• [TEXT UNDER STUDY]
──────────
Poll

Wriggly worms and seed library featured at annual Seedy Saturday event

Erin Perkins
By Erin Perkins
March 4th, 2013

Learn about how to do your own worm composting, how to contribute to local seed and food sustainability and hobnob with like-minded gardening enthusiasts at the annual Seedy Saturday Seed Share and Exchange in Grand Forks, Saturday, March 9.

This year’s event, which is hosted by the Grand Forks and Boundary Regional Agricultural Society (GFBRAS), and the Boundary Organic Producers, is opened from 10 a.m. to 3 p.m. at the Holy Trinity Anglican Church located at 7252 7th Street in Grand Forks.

Besides providing a place to exchange local seeds, buy local seeds and get information about becoming a grower for the Boundary Seed Bank Project, the seed share is also a place to learn new gardening skills.

“People need to remind themselves that seeds are something we can have a direct relationship with,” said Sheila Dobie, director for the Boundary Seed Bank Project. The local seed supply is part of the local food supply and they need to participate in that.”
──────────
• [THE PROBLEM] From the sentence in the Seedy Saturday article that begins "Besides providing a place," list every opportunity it says the seed share offers.

• [DATA]
──────────
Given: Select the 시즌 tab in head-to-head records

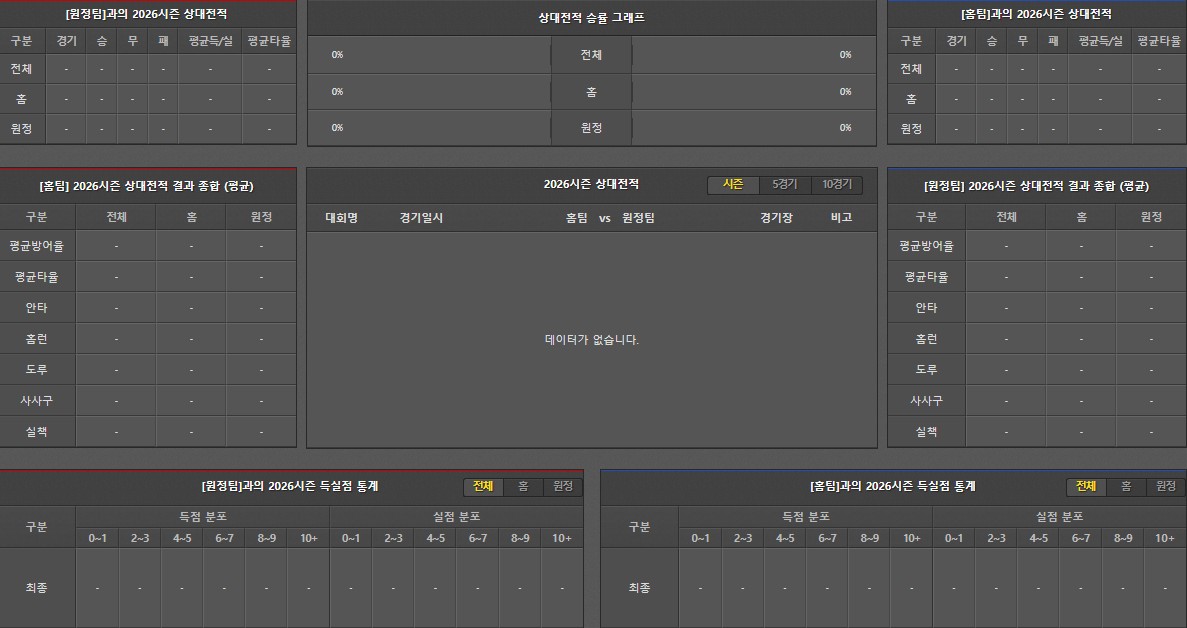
──────────
• [ANSWER]
- Exchange local seeds
- Buy local seeds
- Get information about becoming a grower for the Boundary Seed Bank Project
- Learn new gardening skills